O Programa de Garantia de Preços para a Agricultura Familiar (PGPAF) prevê, de 10 de setembro a 9 de outubro de 2026, bônus no pagamento de parcelas do Pronaf para produtos e estados com preço de mercado abaixo do valor de referência. A lista de setembro inclui batata no Distrito Federal, Paraná e São Paulo, além de cará/inhame no Espírito Santo.
O desconto não é uma redução geral da dívida. Ele depende do produto financiado, da unidade federativa, do enquadramento da operação no Pronaf e da parcela que será paga no período de validade. Antes de contar com o abatimento, o produtor precisa conferir a operação no banco.

Quais produtos entraram na lista
Para a batata, os percentuais publicados na Portaria SAF/MDA nº 373 são de 5,38% no Distrito Federal, 7,64% no Paraná e 13,73% em São Paulo. No caso do cará/inhame, o bônus é de 5,95% para a produção da agricultura familiar no Espírito Santo.
A relação mensal também contempla outros produtos e estados. Entre os exemplos estão alho na Bahia (12,16%), manga na Bahia (9,22%), tomate em Mato Grosso (7,89%), milho em Rondônia (1,03%) e cana-de-açúcar no Rio de Janeiro (3,08%) e em São Paulo (4,65%). O percentual não deve ser levado de um estado para outro.
Quem deve conferir o desconto
O produtor precisa ter uma operação de custeio ou investimento agropecuário contratada no Pronaf e verificar se o produto financiado coincide com o item e a UF indicados na portaria. A regra do PGPAF é acionada quando o preço de comercialização fica abaixo do preço de garantia do programa.

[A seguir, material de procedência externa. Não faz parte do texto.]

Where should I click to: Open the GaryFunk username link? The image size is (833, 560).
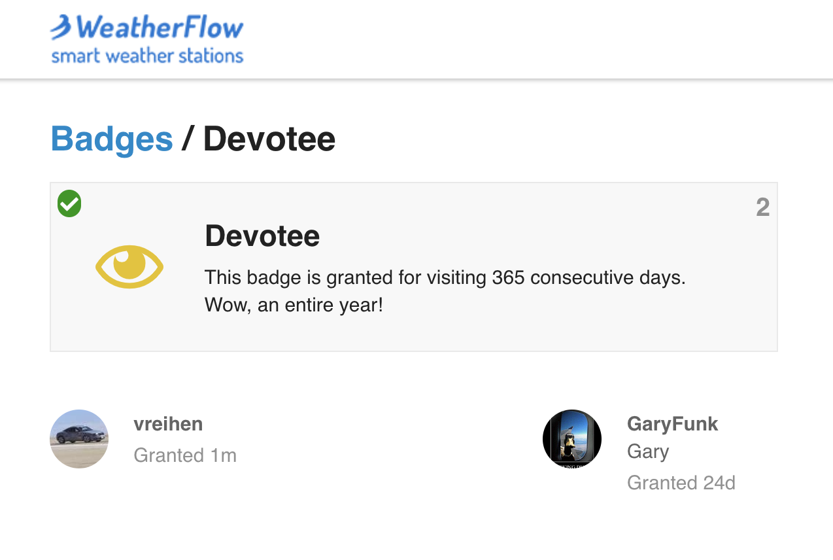672,424
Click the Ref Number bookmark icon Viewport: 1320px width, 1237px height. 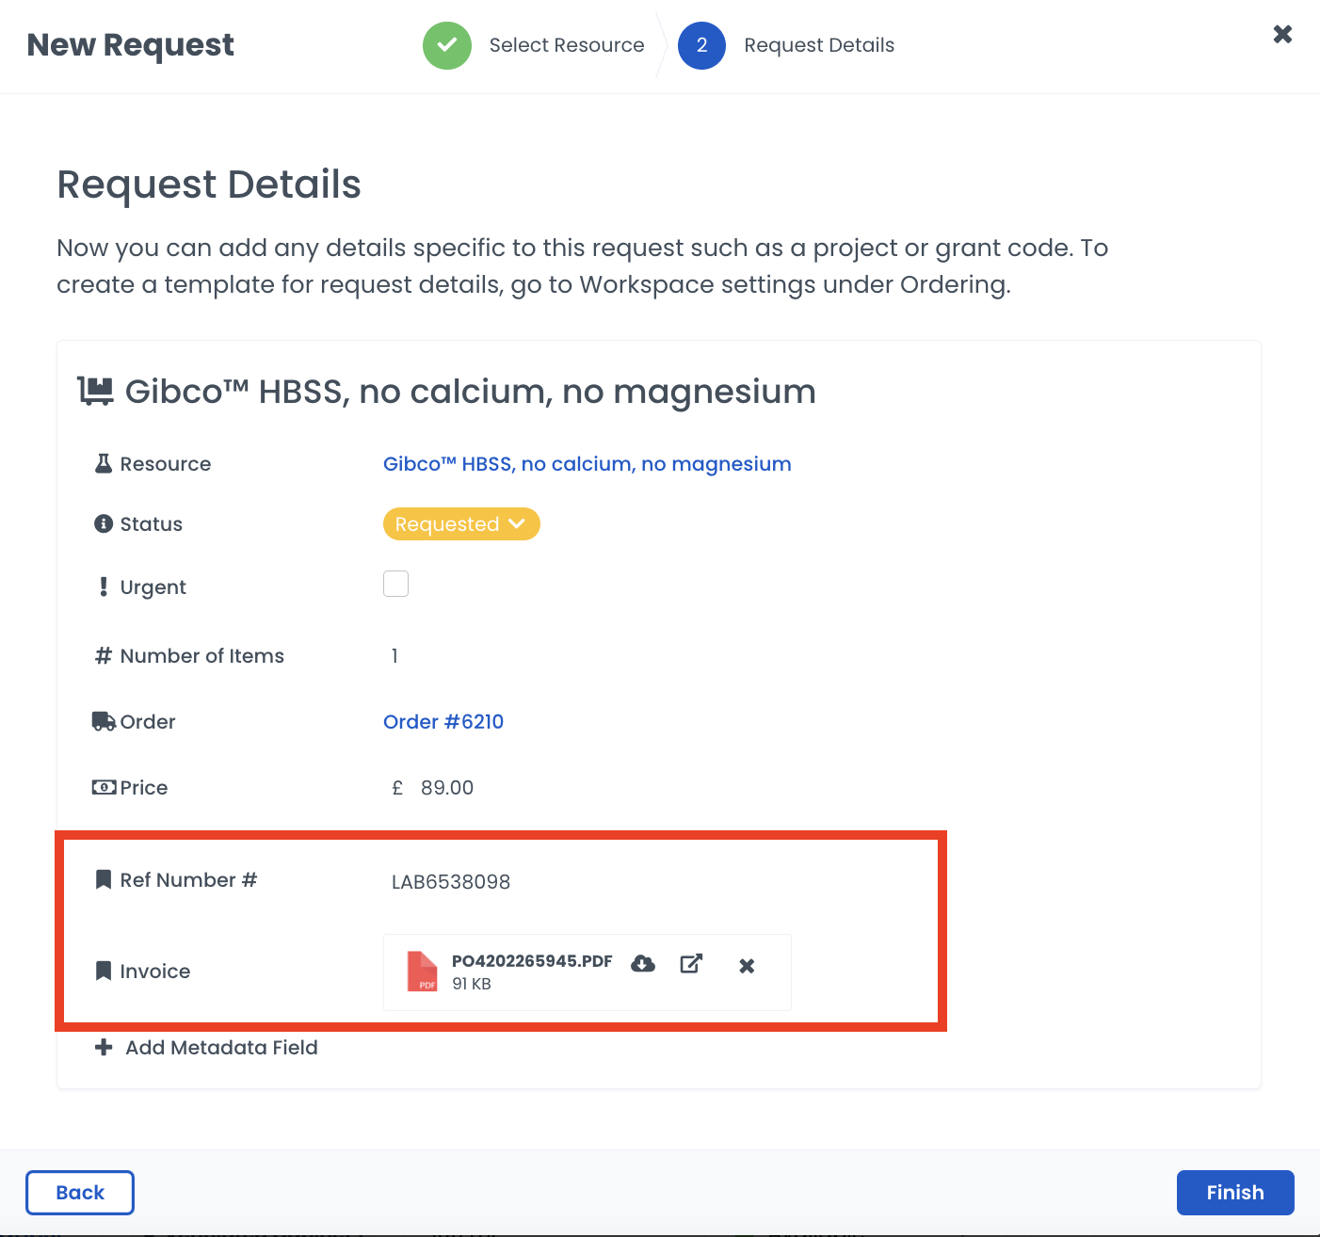(104, 880)
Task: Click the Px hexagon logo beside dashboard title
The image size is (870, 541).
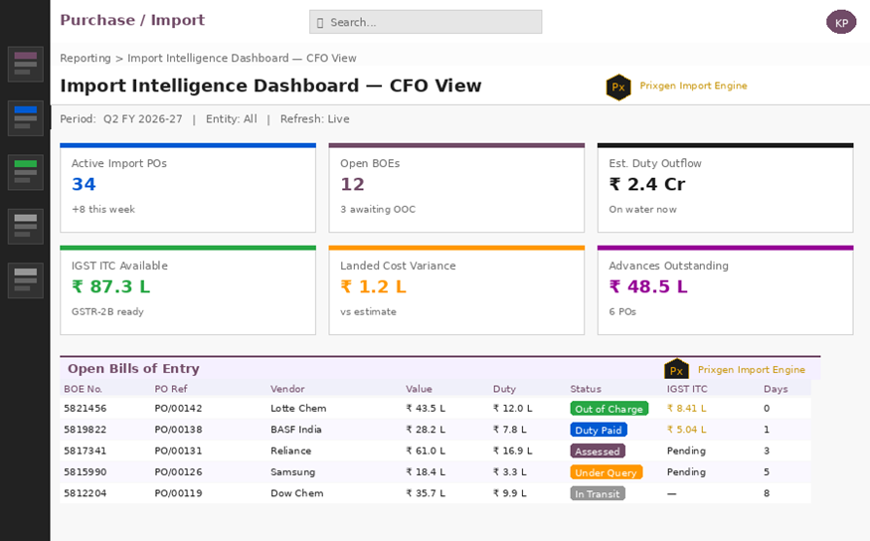Action: point(618,88)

Na prática, a conferência deve começar pelo contrato. Separe o número da operação, o produto financiado, o município e a data de vencimento da parcela. Depois, procure a agência ou o agente financeiro responsável pelo Pronaf e peça a conferência do bônus aplicável entre 10 de setembro e 9 de outubro.
O que levar ao banco
- número do contrato ou da operação do Pronaf;
- identificação do produto financiado e da unidade produtiva;
- parcela que vence ou será liquidada entre 10 de setembro e 9 de outubro;
- documentos de comercialização que o agente financeiro solicitar.
O percentual publicado é uma referência por produto e estado. O valor efetivo do abatimento depende da parcela e das regras da operação. Se houver diferença entre o produto do contrato e o item da lista, o bônus não deve ser presumido.

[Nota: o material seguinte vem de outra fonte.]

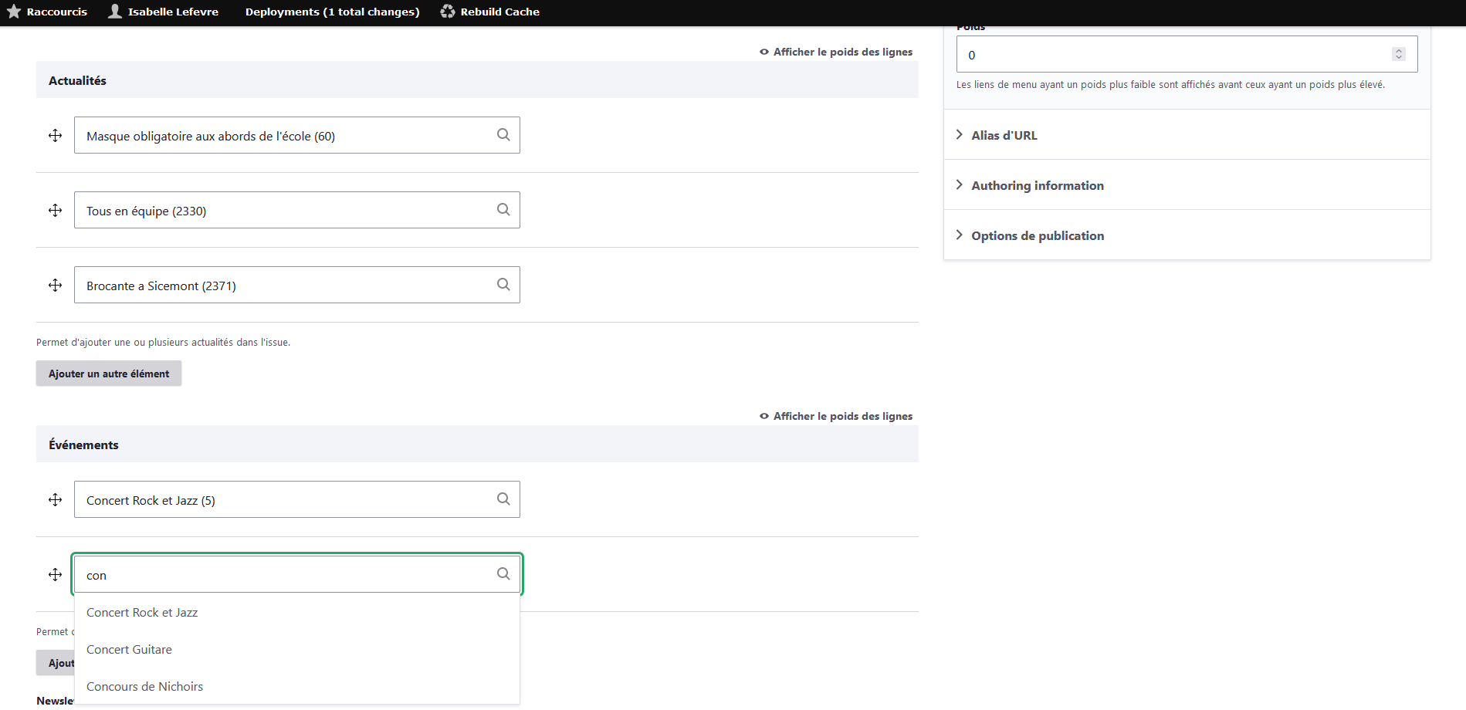1466x710 pixels.
Task: Click Ajouter un autre élément under Actualités
Action: click(x=109, y=374)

O que mudou em relação ao mês anterior
A lista de setembro deixou de contemplar alguns itens em determinadas unidades federativas porque as cotações ficaram acima dos preços de referência. Saíram, por exemplo, o maracujá e vários recortes estaduais de alho, arroz, cana, feijão-caupi, manga, mel, milho, mandioca e tomate. Por isso, não serve repetir o percentual do mês anterior sem conferir a portaria vigente.
Quando vale a pena pedir a conferência
A conferência faz sentido para quem tem parcela do Pronaf no período de validade e produz um dos itens listados na mesma unidade federativa. Para uma família que colheu batata em São Paulo, por exemplo, o primeiro passo é verificar se o contrato financiou essa atividade e se a parcela está dentro da janela. O percentual de 13,73% não deve ser aplicado automaticamente sobre todo o saldo.
A Conab informa que a lista foi calculada com base nos preços de mercado. Já a portaria do MDA define os produtos, estados e percentuais. Guarde os dois registros e peça ao banco a confirmação do valor antes de pagar a parcela.
Recomendação: quem tem Pronaf ligado à batata no DF, Paraná ou São Paulo, ou ao cará/inhame no Espírito Santo, deve conferir a operação agora. O prazo começa em 10 de setembro e termina em 9 de outubro; depois disso, a lista mensal muda.